How to calculate customer acquisition cost (CAC)
Before calculating the customer acquisition cost, you first have to determine a period to analyze.
Next, add up your total sales and marketing costs. To give you an idea, these costs can include:
Finally, divide the total sales and marketing costs invested to acquire customers by the number of customers acquired over the same period.
For example, if you spent $2,500 on sales and $2,100 on marketing over a period of time and acquired 100 customers, the customer acquisition cost is $46:
((2500+2100) / 100) = 46
4 ways to improve customer acquisition cost (CAC)
There are several ways to reduce your customer acquisition cost. Indeed, you can always optimize your advertising to make it more effective or improve your customer relationships.
Here are the tips from our experts:
- Optimize conversion metrics on your website: set goals in Google Analytics and perform A/B testing with new shopping cart systems, for example, to reduce abandonment and improve the homepage, site loading speed, mobile optimization and other factors to enhance the overall performance of your website.
- Optimize the user experience: when talking about user experience, we are referring to value, i.e. the ability to generate something that your visitors will enjoy.

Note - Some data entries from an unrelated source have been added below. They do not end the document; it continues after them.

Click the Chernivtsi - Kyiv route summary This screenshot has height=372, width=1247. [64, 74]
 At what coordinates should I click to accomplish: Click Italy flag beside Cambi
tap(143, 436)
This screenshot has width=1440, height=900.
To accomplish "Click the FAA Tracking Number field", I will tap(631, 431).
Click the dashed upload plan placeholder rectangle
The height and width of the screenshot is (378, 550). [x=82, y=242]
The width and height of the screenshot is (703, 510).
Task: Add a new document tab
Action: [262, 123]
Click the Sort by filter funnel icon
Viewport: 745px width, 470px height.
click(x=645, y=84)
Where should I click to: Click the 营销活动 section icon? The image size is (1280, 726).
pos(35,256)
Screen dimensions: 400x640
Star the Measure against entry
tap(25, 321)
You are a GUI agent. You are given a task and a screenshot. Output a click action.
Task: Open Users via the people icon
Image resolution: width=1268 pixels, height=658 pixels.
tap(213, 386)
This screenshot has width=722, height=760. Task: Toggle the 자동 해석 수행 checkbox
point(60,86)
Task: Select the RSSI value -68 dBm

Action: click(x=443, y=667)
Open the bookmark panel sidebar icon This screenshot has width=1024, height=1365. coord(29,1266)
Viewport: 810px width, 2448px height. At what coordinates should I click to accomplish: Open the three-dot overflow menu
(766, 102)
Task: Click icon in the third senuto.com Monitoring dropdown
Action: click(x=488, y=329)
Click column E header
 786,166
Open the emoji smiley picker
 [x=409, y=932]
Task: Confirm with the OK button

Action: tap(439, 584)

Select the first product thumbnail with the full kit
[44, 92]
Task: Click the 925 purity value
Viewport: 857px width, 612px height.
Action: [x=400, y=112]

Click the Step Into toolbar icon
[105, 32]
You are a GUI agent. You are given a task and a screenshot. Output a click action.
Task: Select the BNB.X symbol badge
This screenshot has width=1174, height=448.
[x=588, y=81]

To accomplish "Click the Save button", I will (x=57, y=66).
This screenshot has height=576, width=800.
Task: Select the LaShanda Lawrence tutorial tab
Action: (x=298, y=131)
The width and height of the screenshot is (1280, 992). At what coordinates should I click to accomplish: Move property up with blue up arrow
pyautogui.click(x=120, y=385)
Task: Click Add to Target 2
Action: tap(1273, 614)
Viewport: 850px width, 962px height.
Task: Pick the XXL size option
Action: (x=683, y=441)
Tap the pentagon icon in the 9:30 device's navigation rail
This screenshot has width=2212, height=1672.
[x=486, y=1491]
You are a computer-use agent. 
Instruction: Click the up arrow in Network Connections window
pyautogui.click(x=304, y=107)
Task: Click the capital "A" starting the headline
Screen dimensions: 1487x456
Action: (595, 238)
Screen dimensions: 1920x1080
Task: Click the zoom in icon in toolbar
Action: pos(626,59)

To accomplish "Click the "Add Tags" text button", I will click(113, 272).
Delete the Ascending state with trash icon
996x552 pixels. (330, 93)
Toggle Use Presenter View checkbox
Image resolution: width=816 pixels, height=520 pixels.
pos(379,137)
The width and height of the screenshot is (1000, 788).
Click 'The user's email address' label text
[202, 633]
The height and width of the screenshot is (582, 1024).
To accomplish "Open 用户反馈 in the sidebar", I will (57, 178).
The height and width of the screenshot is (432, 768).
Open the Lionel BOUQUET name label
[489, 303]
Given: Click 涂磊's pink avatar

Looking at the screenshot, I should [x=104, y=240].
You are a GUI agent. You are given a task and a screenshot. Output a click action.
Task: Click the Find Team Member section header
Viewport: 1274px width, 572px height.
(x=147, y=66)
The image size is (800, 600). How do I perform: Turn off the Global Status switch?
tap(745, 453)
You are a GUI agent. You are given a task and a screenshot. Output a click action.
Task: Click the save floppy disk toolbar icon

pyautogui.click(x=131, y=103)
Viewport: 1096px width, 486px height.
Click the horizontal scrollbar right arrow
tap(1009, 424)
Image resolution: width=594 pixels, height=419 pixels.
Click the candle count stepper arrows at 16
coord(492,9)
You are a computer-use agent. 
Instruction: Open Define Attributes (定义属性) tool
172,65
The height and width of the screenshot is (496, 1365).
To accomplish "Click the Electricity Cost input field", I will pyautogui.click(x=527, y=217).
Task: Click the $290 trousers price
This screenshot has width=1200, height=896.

Gather your customers’ feedback and, whether it’s a patch, a new feature or a complementary product offering, do your best to give customers what they ask for in order to keep them coming back.
- Implement Customer Relationship Management (CRM): The majority of companies with regular customers implement CRM. This could be a sales team using a cloud-based sales tracking system, automated email lists, blogs, loyalty programs or other techniques that build customer loyalty.
- Implement a customer referral program: If your customer refers you to someone in their network who is already interested in learning more about your product or service, their CAC will be $0 if they become a customer. These “free” customers will therefore reduce your CAC over time. Developing a referral program in which your clients can participate can therefore benefit you.
Customer lifetime value
When looking at customer acquisition cost (CAC), you should also analyze the customer lifetime value (CLV). This is the income that a customer will generate over the course of their relationship with your company.
Here are the metrics to analyze in order to calculate a customer’s lifetime value:
- Average purchase value: obtain this figure by dividing the total revenue of your business for a certain period of time by the number of purchases made during that period. We can calculate this by averaging the amount a customer spends for each visit during the week.
- Average purchase frequency: obtain this data by dividing the number of purchases made during the same period by the number of unique customers who made purchases during that period.
- Average customer value: obtain this data by dividing the average purchase value by the average purchase frequency. This will tell you what the average customer spends and how many times they visit your business per week.
- Average customer lifetime: obtain this data by dividing the sum of the customer lifetime by the number of your customers.
Next, calculate the lifetime value of a customer by multiplying the average value for the customer by the average life of the customer.
This will provide you with an estimate of the revenue that an average customer generates for your company during the course of their relationship with you. In this respect, your company’s LTV/CAT ratio is a quick indicator of the value of a customer in relation to the cost of earning them.
Ideally, your LTV/CAC ratio should be 3:1, i.e. three times the acquisition cost. If it’s closer to 1:1, it means that you are spending too much money on sales and marketing compared to the number of customers you are earning from it. If it is more than 3/1, such as 6/1 for example, it means that you are not spending enough on sales and marketing and that you may be missing opportunities to attract new prospects.
Customer Acquisition Cost (CAC) is a measure that is becoming increasingly used, especially with the emergence of digital-based companies and web-based advertising campaigns that can be tracked.